No Club Med. And no Fire Island. At fifty-five, I’m still adjusting
to my own little island. Sometimes it feels good knowing my supposed
prime is in the past. For many of us, “It gets better” gets even
better with age.
3 comments:
The superficiality in the gay community is one reason why I don't like calling it a community.
My first step into a gay bar was like stepping right back into high school. Thankfully, this made me more determined to remain myself. So, I've never set foot in a gym.
Maybe it helps I live nowhere need fire island of whatever a white party is. Maybe it also helps that overly sculpted bodies do nothing for me.
Thanks so much for your comment, John. Usually when I refer to the community, I put the word in quotes. I have often compared much of my first decade in the gay scene as being like high school.
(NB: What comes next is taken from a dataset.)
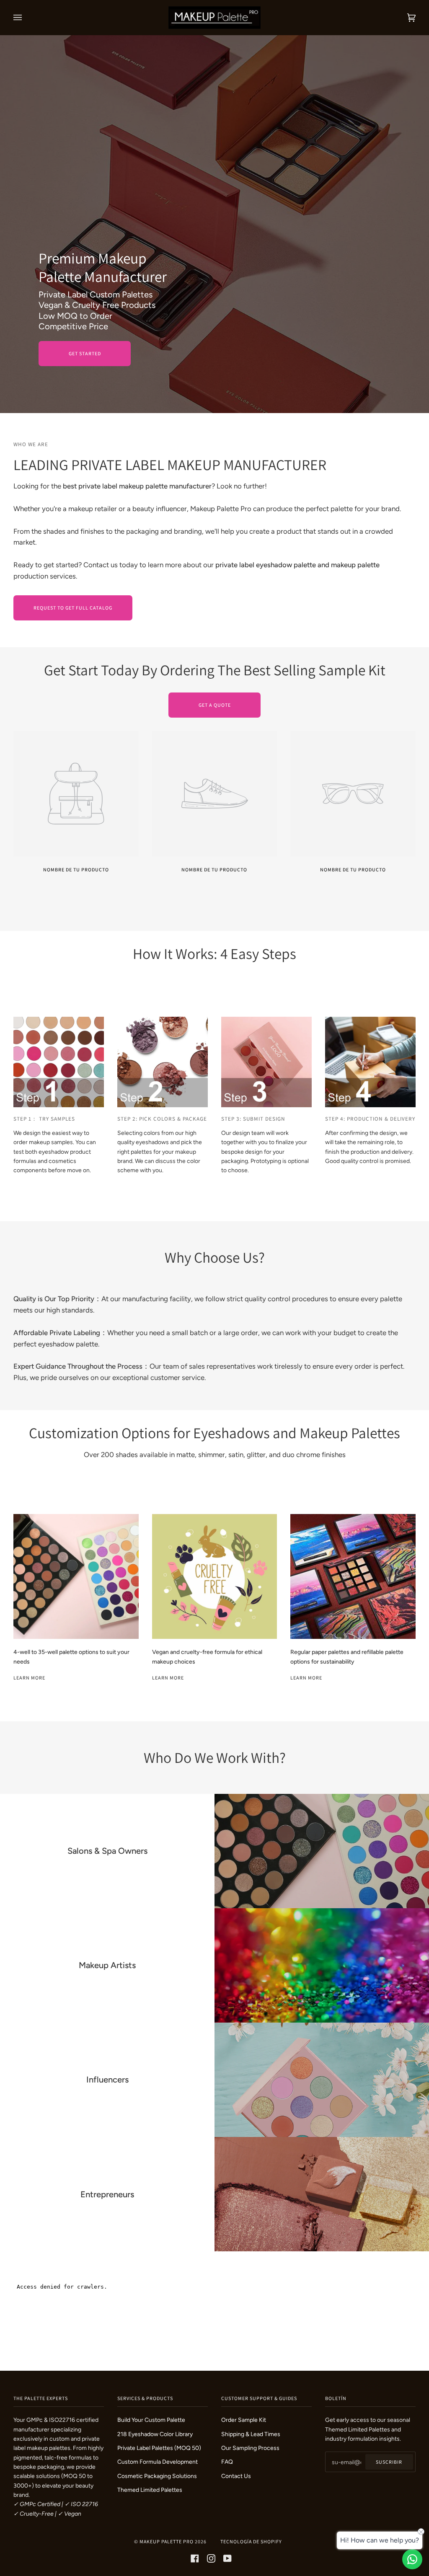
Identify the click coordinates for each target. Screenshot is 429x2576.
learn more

It always seemed like gay men were making up for lost time, taking all the bad parts of the school years and living them in their twenties/thirties, categorizing other gays as studs, twinks, fems, rice queens, daddies and leather daddies (replacing the jocks, nerds and whatnot from school days).
Sadly, I was too scared to come out living in Texas and the bars were the only place I knew to meet gay men in the pre-internet days of L.A. A certain type of gay man would strut about like a peacock and people would fawn all over them while I sat timidly in a corner, slowly sipping a club soda and urging myself to stick around despite the overwhelming urge to flee. I did have some fun times once I found my crowd, mostly consisting of other little-noticed guys but the hierarchy within gay bars did some lasting damage to my already fragile self-esteem.
So glad you didn't get sucked in and didn't have to deal with all that!
Why, RG, do I feel like I need to take what you've written here about how you looked way back when, and lop off about seventy-five percent of the exaggeration and self-deprecation to arrive at a more accurate picture of what you really looked like?
No matter. I was never an It Gay either, and I don't care. Sure, I worked out too (still do), but never to the extent necessary to have the Adonis body. I long ago decided my goal was to be healthy, not to be a physical god. I've never regretted my decision.